The 55th Battalion subsequently served in New Guinea from May to October 1942, undertaking garrison duties around Port Moresby and Milne Bay before carrying out patrols along the Goldie River Valley throughout September, when the 14th Brigade was tasked with keeping lines of communication secure. In October 1942, they were amalgamated once again with the 53rd and together they were assigned to the 30th Brigade. In early 1943, this battalion was reassigned to the 14th Brigade before returning to Australia; however, in April 1943 they were assigned to the 11th Brigade with whom they remained for the rest of the war. The 36th Battalion, which had replaced the 34th, was assigned to the brigade between 8 April 1941 and 14 December 1942 and then again between 3 January 1943 and 24 April 1943, and undertook patrolling operations before later being reassigned to the 30th Brigade, with whom they took part in the fighting around Sanananda, before rejoining the 14th Brigade when it was transferred north to Gona where they briefly took part in the fighting there throughout January 1943.
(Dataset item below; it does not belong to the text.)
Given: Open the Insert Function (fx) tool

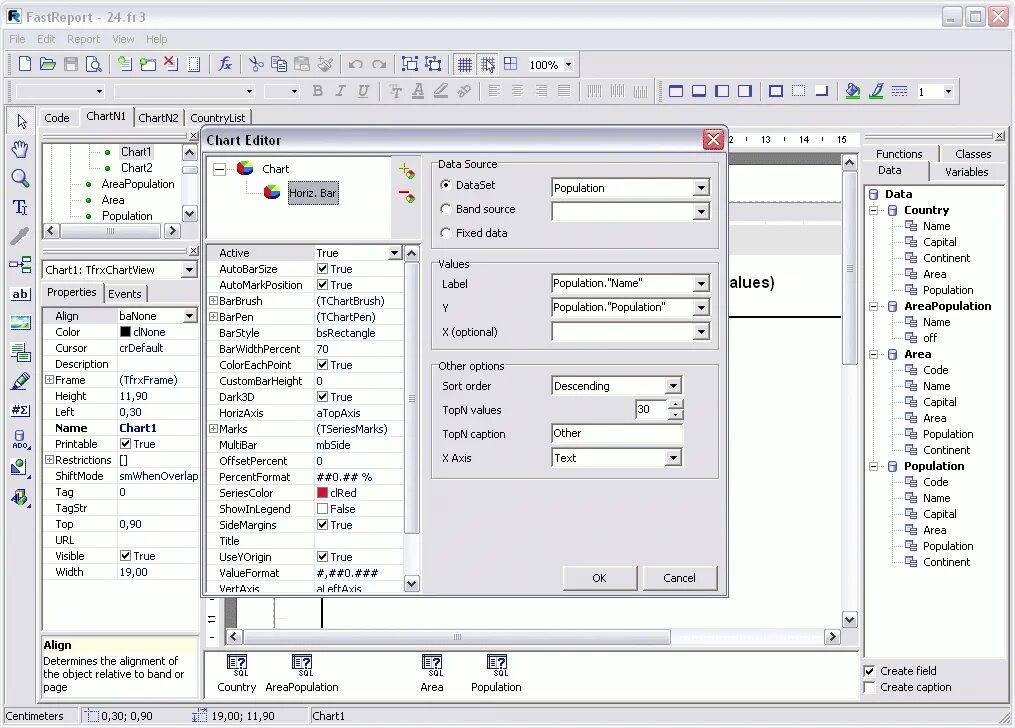Looking at the screenshot, I should [x=226, y=63].
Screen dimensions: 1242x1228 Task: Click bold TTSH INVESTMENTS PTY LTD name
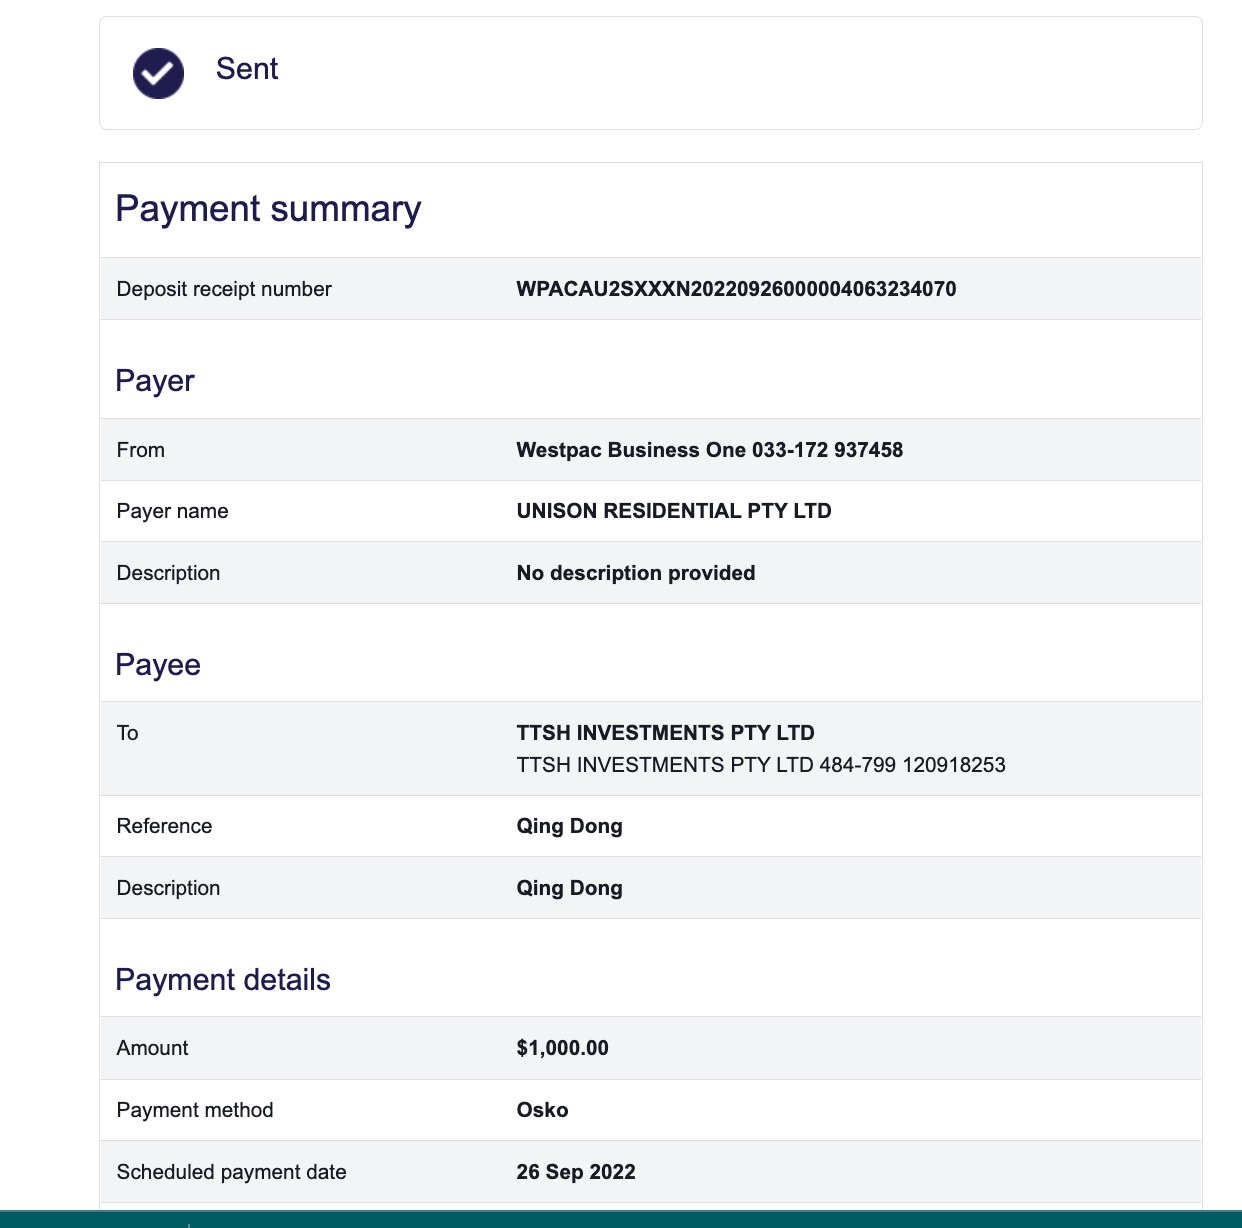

Other units that were assigned to the brigade around this time were the 49th Battalion (11–21 August 1942), and the 39th Battalion (18–27 September 1942). Its divisional assignments were changed a number of times after the outbreak of the war as it was moved from the 2nd Division to New Guinea Force in May 1942, the 7th Division in September 1942, the 11th Division in February 1943 and then finally to the 4th Division in March 1943. By April 1943, the 14th Brigade had returned to Australia, and became part of Yorkforce around Townsville. On 11 September 1943 it was disbanded, as manpower shortages required the Australian Army to merge or disband a number of Militia formations to reallocate resources elsewhere. Upon disbandment, the brigade consisted of two battalions, the 55th/53rd and the 36th. The brigade's final commander was Brigadier Ian Fullarton, who took over from Smith on 31 March 1943. The brigade's headquarters was retained, however, and used to raise the headquarters for Goodenough Force at Milne Bay, in New Guinea, underneath the 5th Infantry Division. They were later redesignated as headquarters Milne Bay Fortress before becoming Milne Bay Base Sub Area in October 1943 and then Area Command, Milne Bay in October 1944, retaining this designation as part of the First Army until the end of the war.

In the post war period, the 14th Brigade was briefly re-raised as a part-time formation following the implementation of a conscription scheme that required those called up to serve within the Citizens Military Force. Between 1951 and 1960 it formed part of the 2nd Division, under Eastern Command. The brigade was disbanded when the scheme ended.